5-Hour Energy Shot CEO Fails to Communicate with the 5 Cs of Communication

Blog Post By: PaKou Lee
Living Essentials, the maker of the popular 5-Hour Energy shot is in a crisis. The Food and Drug Administration have received 13 death reports linked to the 2 oz. 5-Hour Energy shot within the last four years. Currently, they are under investigation by the federal government. There is no actual evidence that proves the 5-Hour Energy shot caused any of the 13 deaths, but many concerns and questions have surfaced.
Click here to watch the interview:
CBS News correspondent Dr. Jon LaPook interviewed Manoj Bhargava, the founder and CEO of 5-Hour Energy about the concerns of the 5-Hour Energy shot. In the interview, Bhargava failed to present the 5 Cs of effective communication: concern, clarity, control, confidence, and competence. Here’s why:

  • Concern: Not once during the interview did Bhargava express any sympathy for the 13 deaths that were linked to his product. Although there is no actual evidence that his product caused the deaths, he still needs to display emotion because it shows that he has compassion.
  • Clarity: Bhargava’s reason for not labeling the amount of caffeine in the bottle because “people wouldn’t understand it” was confusing. He was also not clear about the demographics of his consumers. And while he gave a few numbers and percentages, he did not provide enough data or evidence support his answers.
  • Control: Bhargava does not have control of this crisis. He came unprepared and took no responsibility. He failed to present a plan and a possible solution.
  • Confidence: Bhargava continued to stand by his product and put blame and excuses on other products such as coffee, peanuts, and Monster energy drink. He became defensive when Dr. LaPook talked more in depth about the effects of caffeine and 5-hour energy shot vs. a cup of coffee.
  • Competence: It’s likely that Bhargava lost credibility in the eyes of consumers because he appeared to lack information about his own product. He was unsure of his product’s ingredients and also declined to say how many milligrams of caffeine were in one bottle.

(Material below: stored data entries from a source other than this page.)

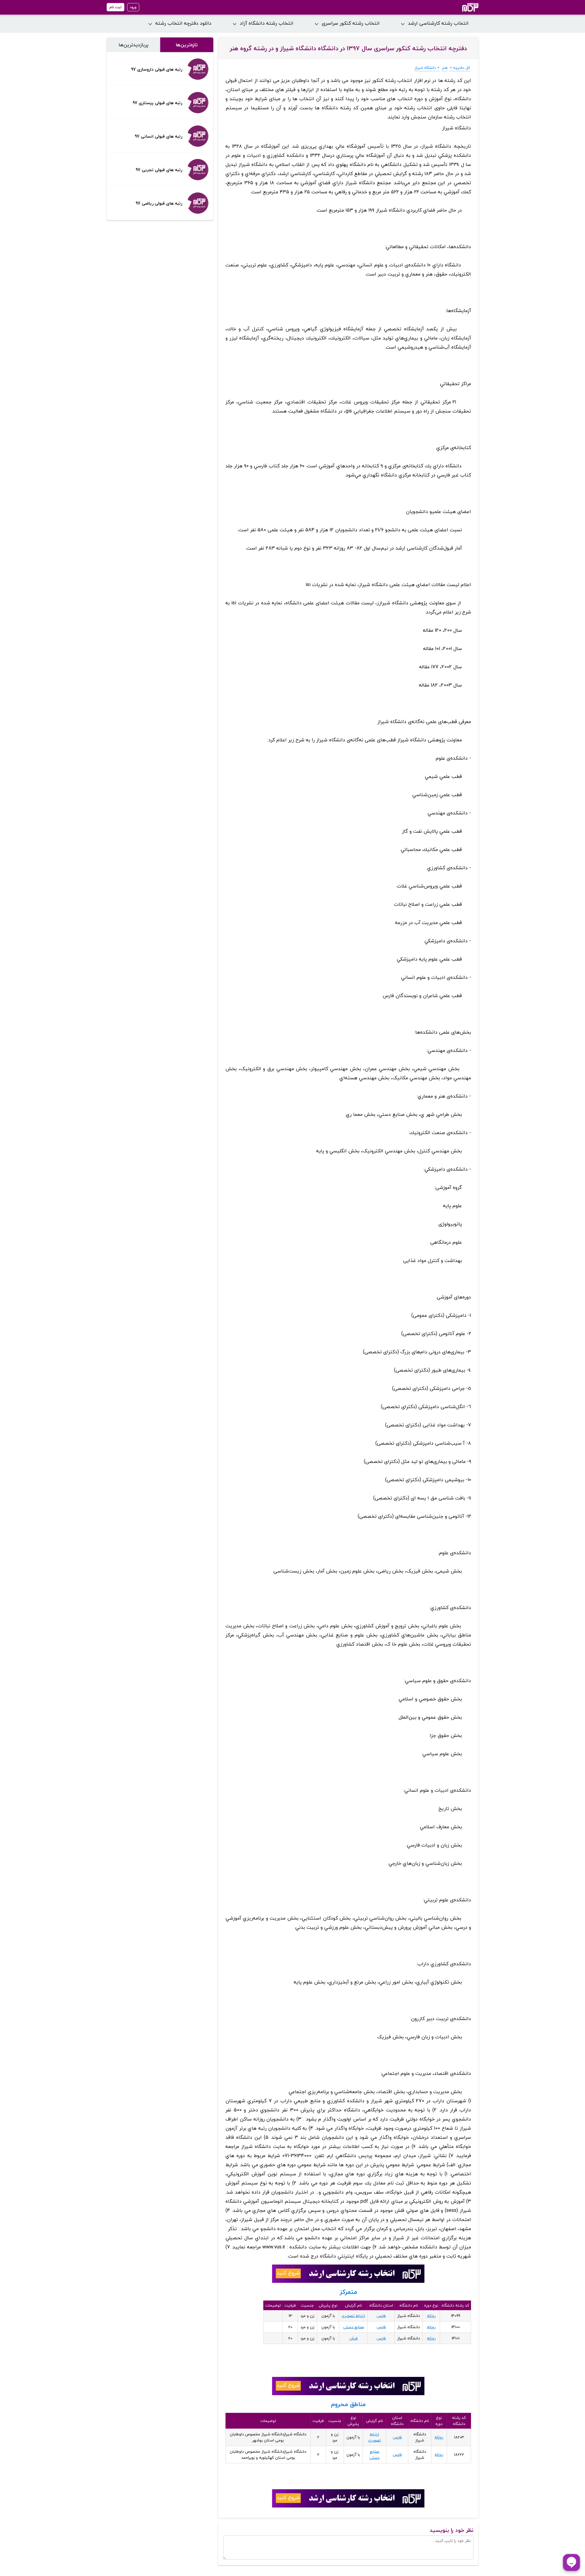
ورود (133, 7)
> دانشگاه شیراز (427, 68)
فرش (353, 2338)
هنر (444, 68)
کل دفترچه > (460, 68)
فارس (381, 2315)
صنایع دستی (353, 2327)
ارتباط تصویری (353, 2315)
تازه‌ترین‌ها (187, 44)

Crises happen all the time, but it’s how a company responds that determines their success or failure. Here is what you can learn from Bhargava’s mistakes:

  • Consistently scan and monitor for crises.
  • Contain the crisis by following the company’s crisis management plan. If there isn’t a plan, develop one.
  • Conduct follow up with both external and internal audiences.
  • Measure the effectiveness, and learn from it.